The goal of domination is to reframe the reality of the dominated so that it works for the dominator’s interests on all spheres of human life: economic, political, cultural, and spiritual. Invariably, the aim of domination is to have the dominated confuse their interests with those of the dominating power and to obscure their vulnerability. Indeed, if the dominated is so committed to an identity that reinforces this domination, then he doesn’t deserve to be free because in so doing, he has committed himself to servitude.
For Africa, without the memory and consciousness of a shared past – identity – friends have confused one another for foes against whom they have been unable to conceive a future of unity and shared interests.
Identity and Forgiveness
The concept of forgiveness is fundamental to the subject of identity. Forgiveness is a political concept that protects those with whom there’s a relation to history and shared experiences. Moreover, the question of who to forgive and who to punish is related to the interests we have in forgiving – strategic forgiveness.

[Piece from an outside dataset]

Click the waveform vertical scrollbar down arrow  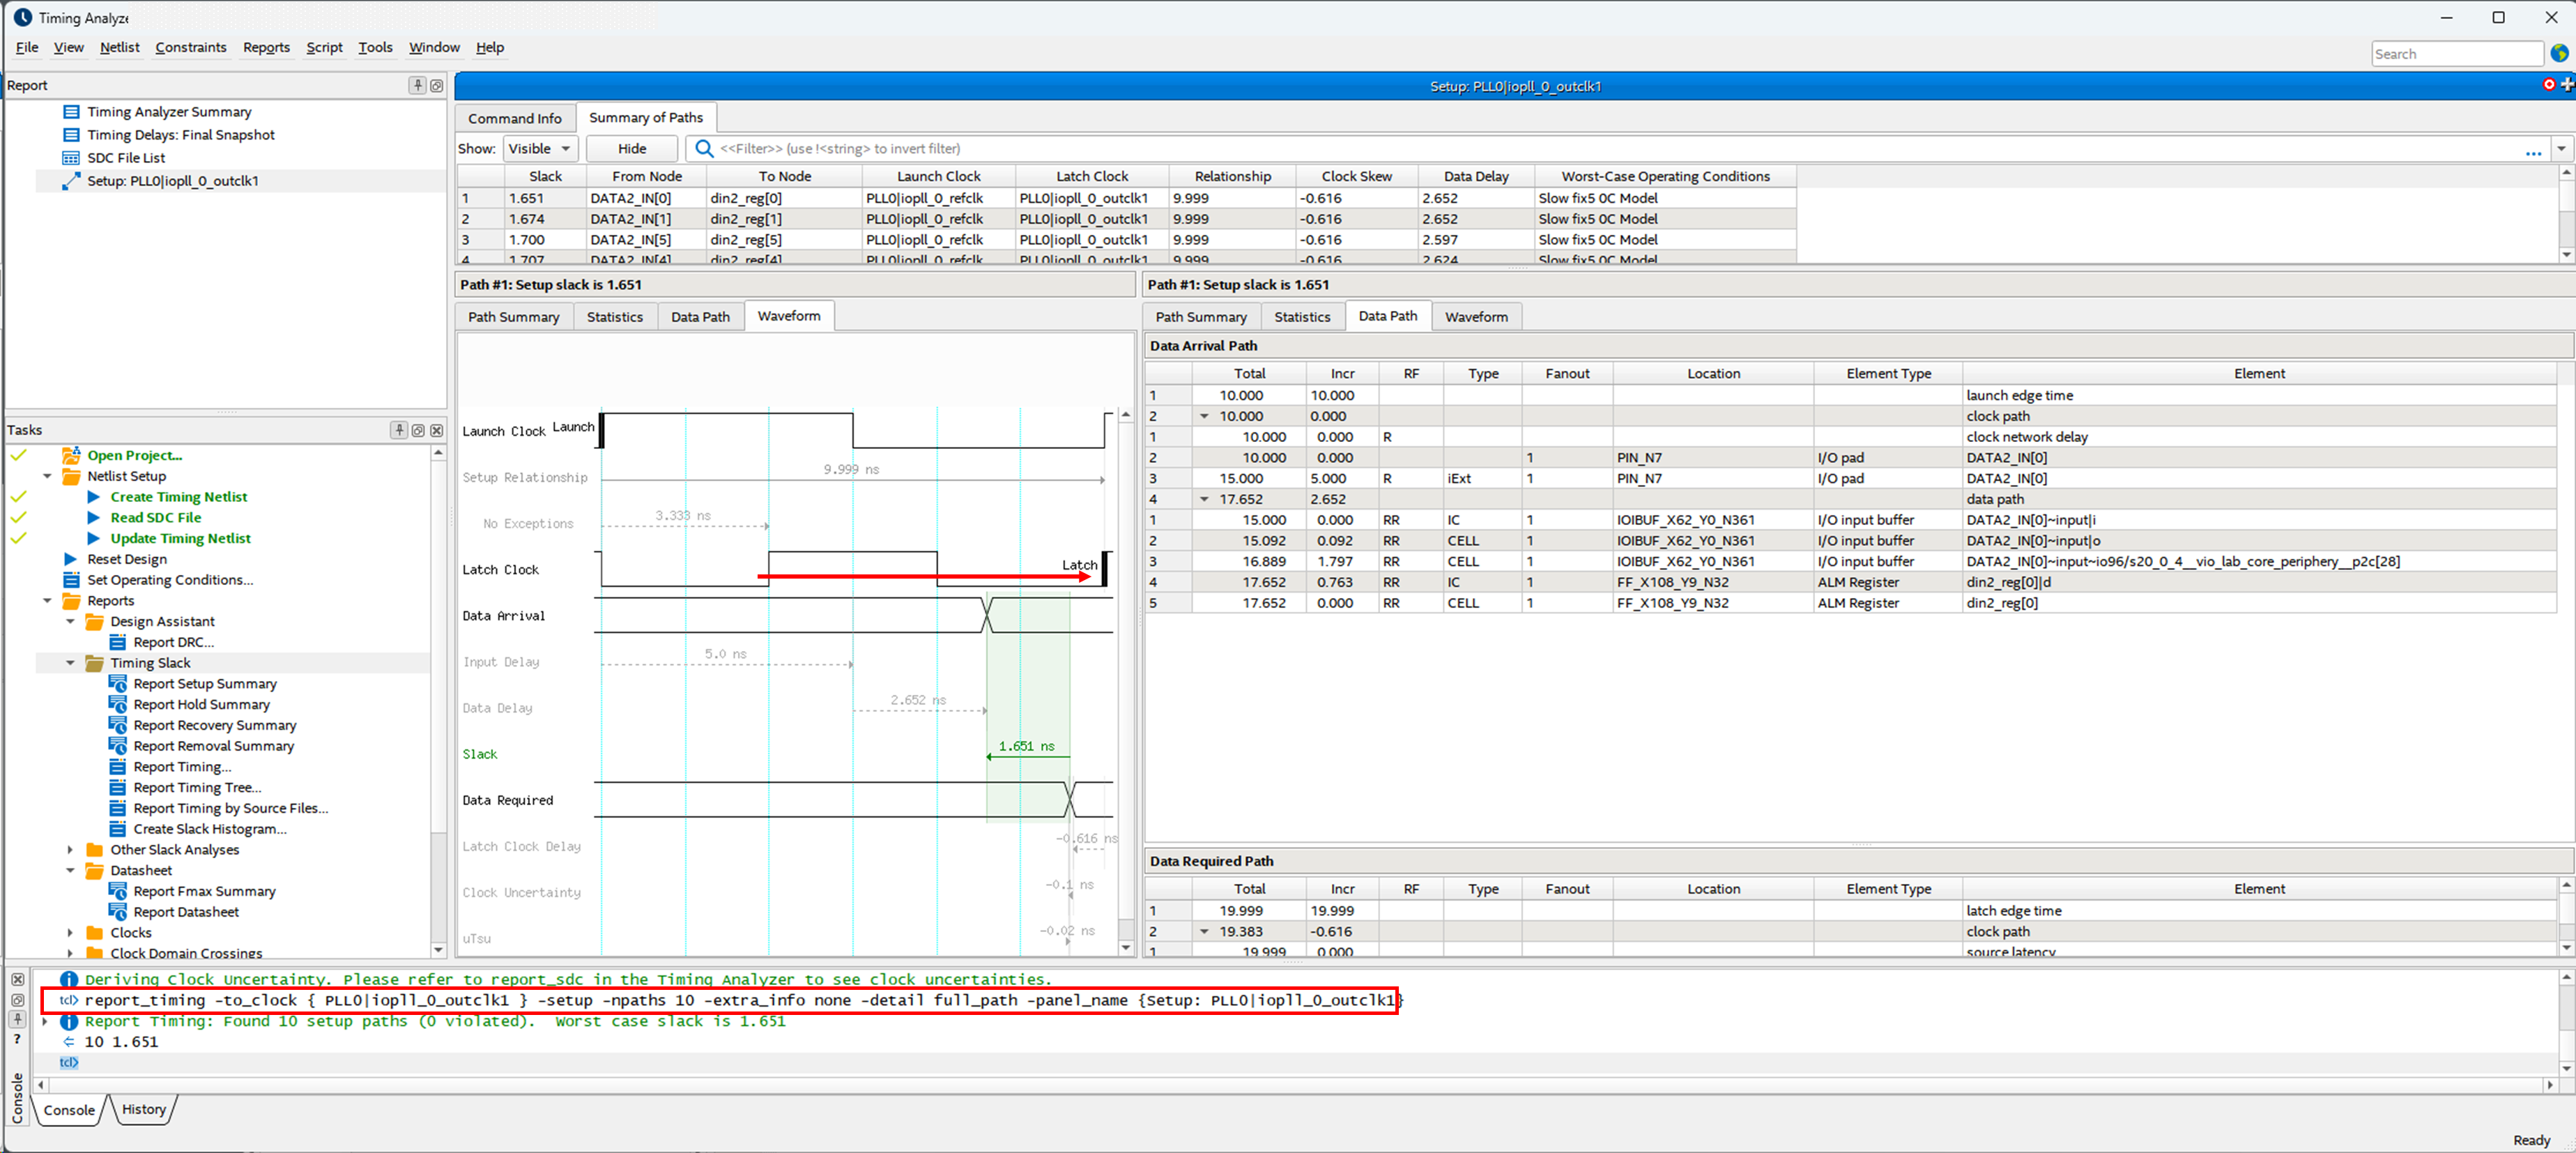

However, without identity we lack a clear understanding of whom we share those interests and who is therefore deserving of forgiveness. At the group level, the desire for self-actualisation determines the pursuit of interests. Further, those who have historically supported or impoverished this pursuit will be stored in the collective memory, to associate with amicably or on adversarial terms. Moreover, this memory is preserved in the education system because the next generation’s survival depends on it. A people that easily forgets and forgives prepares itself for more abuse, violence, and recurrent manipulation. Neither does it deserve a reprieve. Indeed, the exercise of forgiving and forgetting is a vital political instrument that cannot be reduced to the pursuit of peace of mind. Historical experience is an asset for the people to affirm themselves rather than a meaningless event that belongs to the past.

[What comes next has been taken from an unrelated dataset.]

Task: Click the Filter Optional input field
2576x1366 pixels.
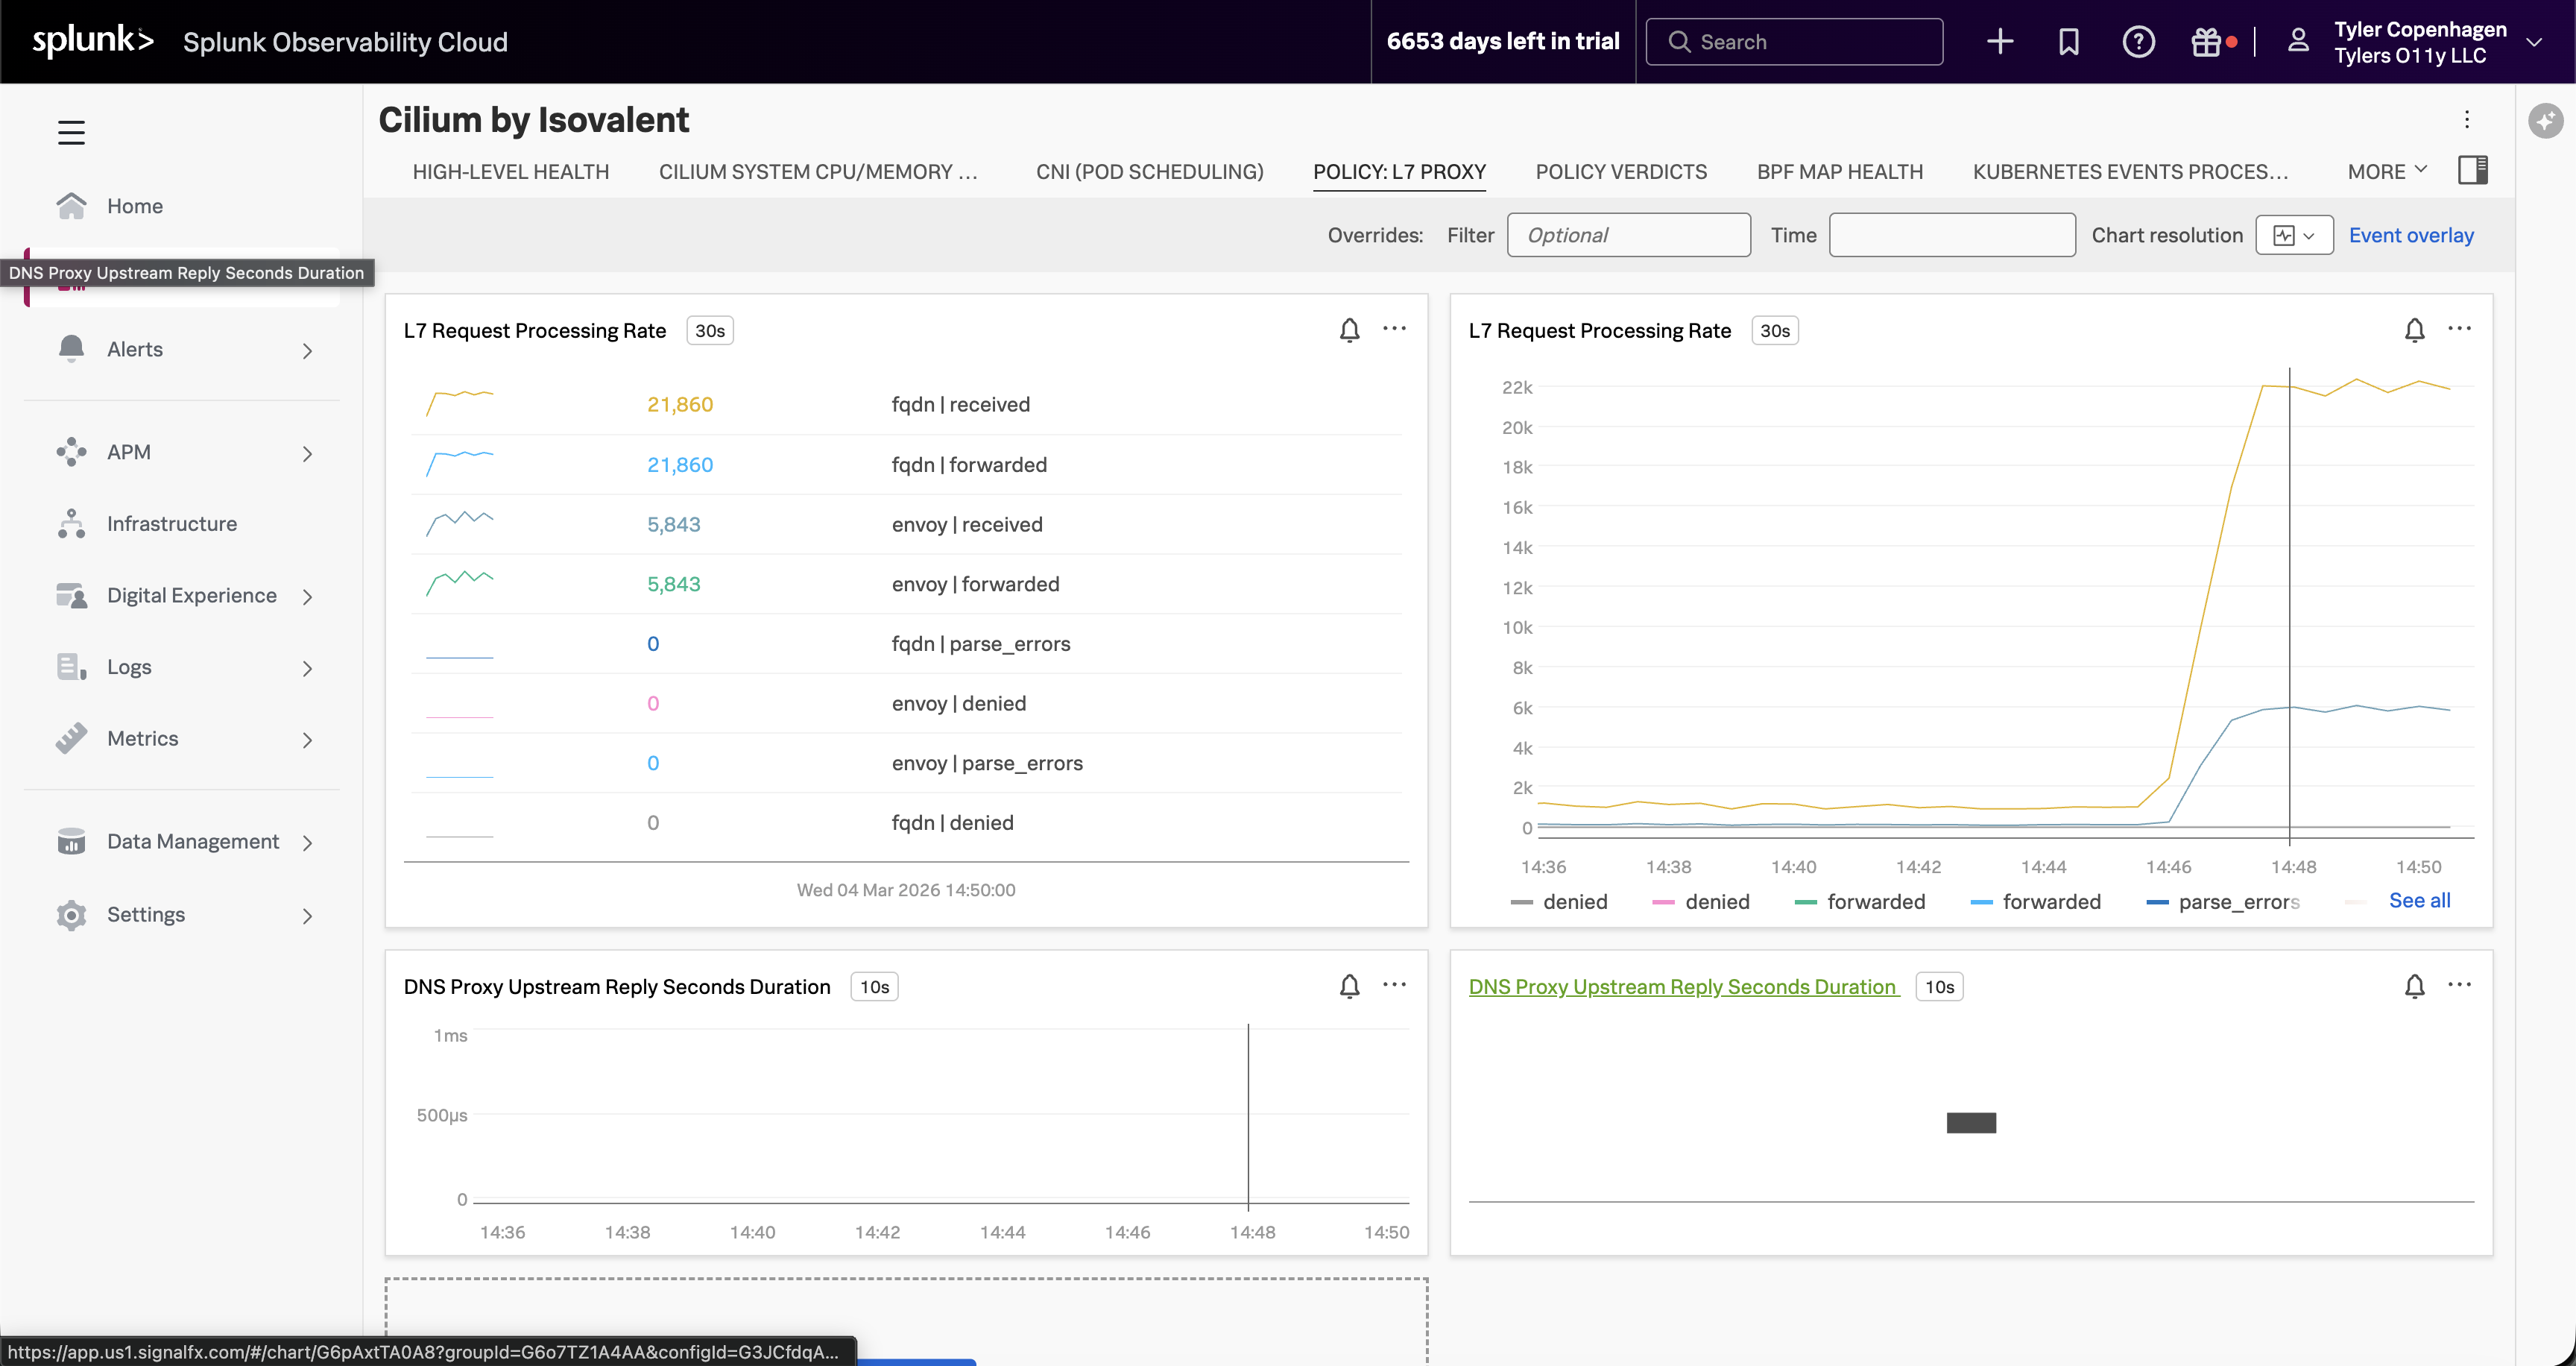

The clinical psychologist, Amos Wilson, observed, “We are more victims of our history in not knowing it than in knowing it.” Africans don’t forgive – or forget – those who oppress them time and again because they are “good people” or “spiritual.” Neither do they do it as echoes of Ubuntu from their ancestors. It is because they are unable to define a paradigm of identity and collective memory that determine who to forgive and the purpose of forgiving.
Centuries of domination have conditioned the African to prioritise alien interests and subordinate his own. Similarly, the deference and forgiveness that comes “naturally” when Africans deal with foreigners is contrasted with the urge to “punish” and to sustain “atavistic” rivalries. This distorted worldview is the result of uprooted identity. It’s a tree without roots that’s incapable of ever becoming a forest.